WHAT THE TASK ASKS — Return nothing but the lines from the one containing "Instruction: Click the Código column header" through the end of the records below, exactly as they stand and without pictures.

RECORDS TO PROCESS —
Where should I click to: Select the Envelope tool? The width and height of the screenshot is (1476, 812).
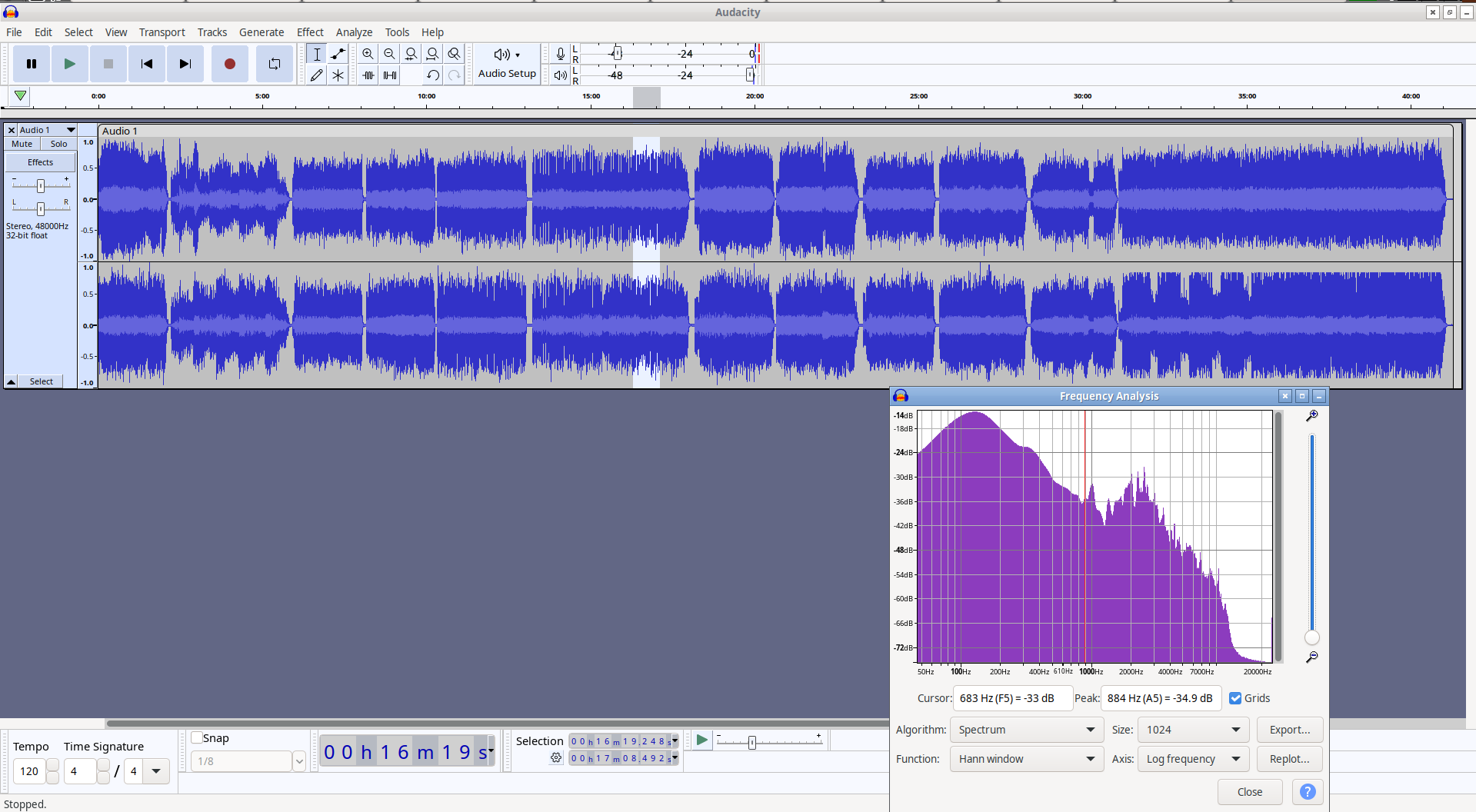[338, 54]
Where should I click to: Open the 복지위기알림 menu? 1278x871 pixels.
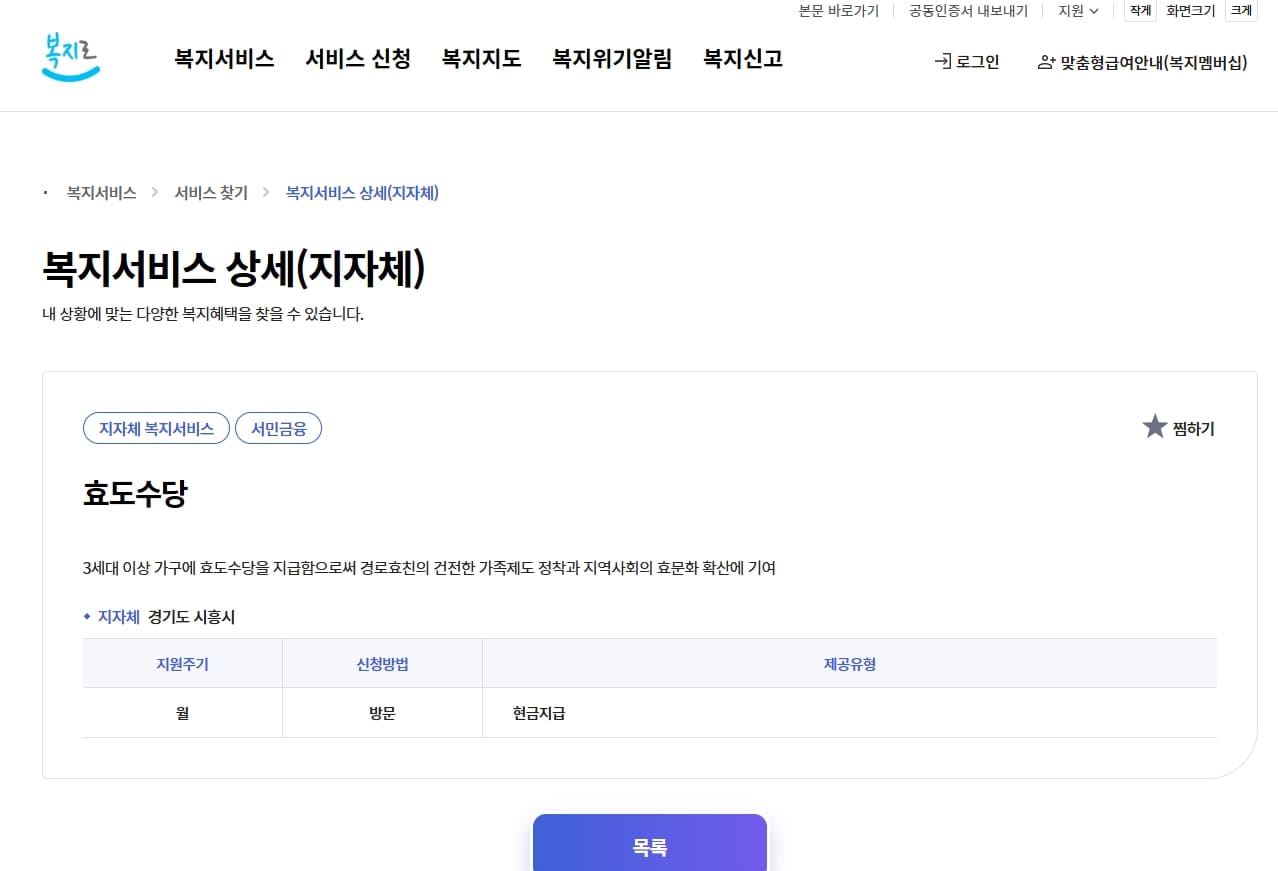point(611,59)
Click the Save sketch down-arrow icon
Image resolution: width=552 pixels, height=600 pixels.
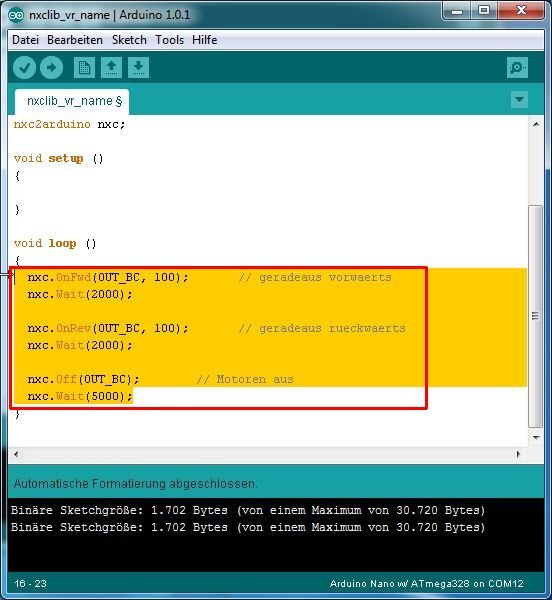(x=138, y=68)
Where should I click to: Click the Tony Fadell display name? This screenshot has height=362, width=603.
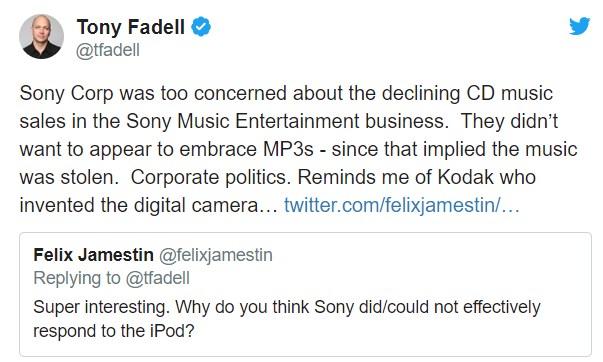pyautogui.click(x=131, y=27)
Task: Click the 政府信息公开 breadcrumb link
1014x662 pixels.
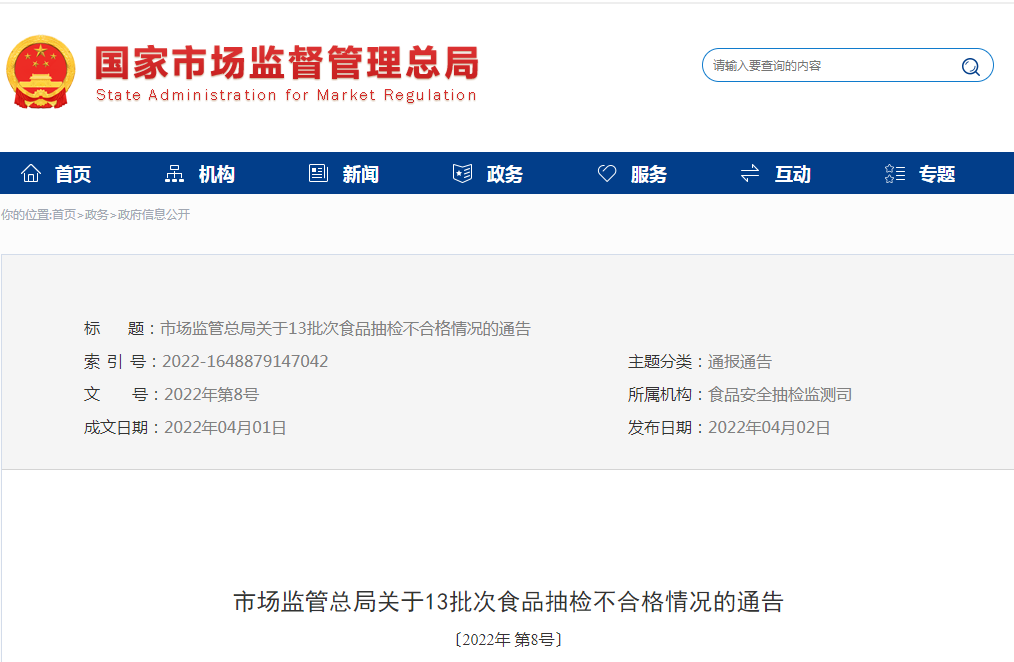Action: point(154,215)
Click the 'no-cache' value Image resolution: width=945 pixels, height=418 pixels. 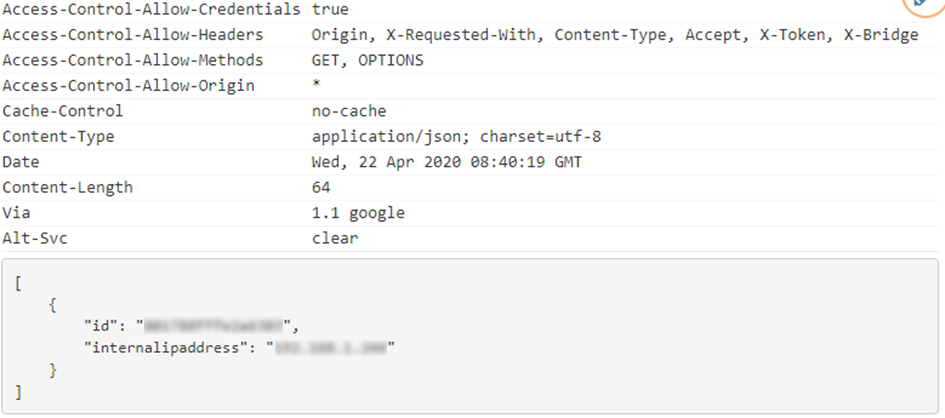point(349,111)
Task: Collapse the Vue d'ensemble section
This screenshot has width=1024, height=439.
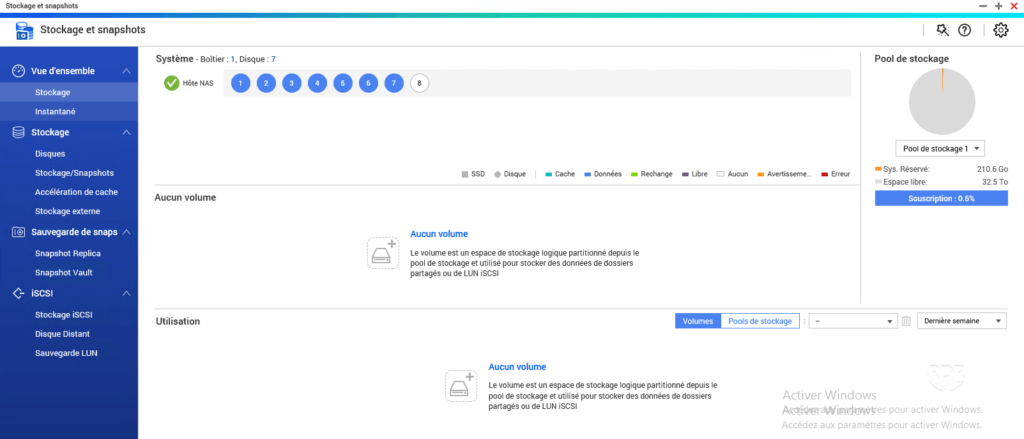Action: pos(126,71)
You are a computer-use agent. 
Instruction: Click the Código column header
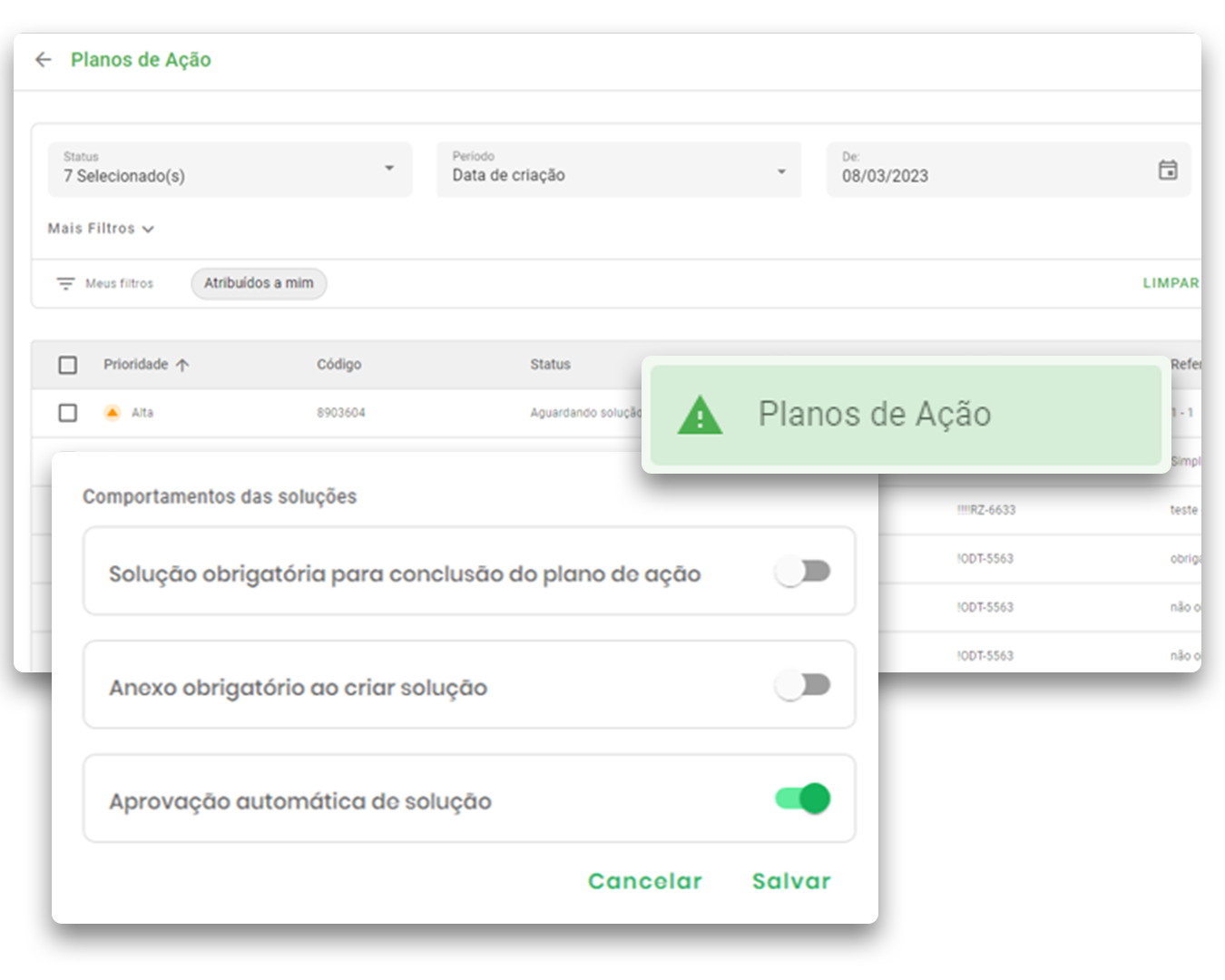point(339,364)

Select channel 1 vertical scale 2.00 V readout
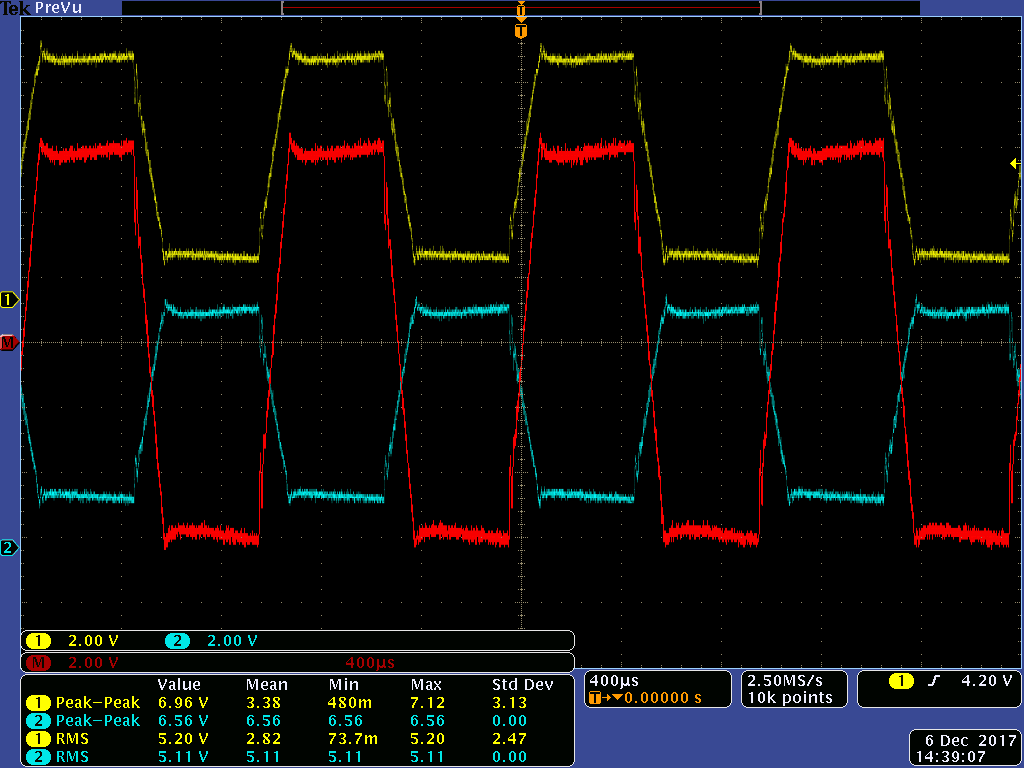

FINISHED EXERCISE —
Instruction: Click the Código column header
point(339,364)

Select channel 1 vertical scale 2.00 V readout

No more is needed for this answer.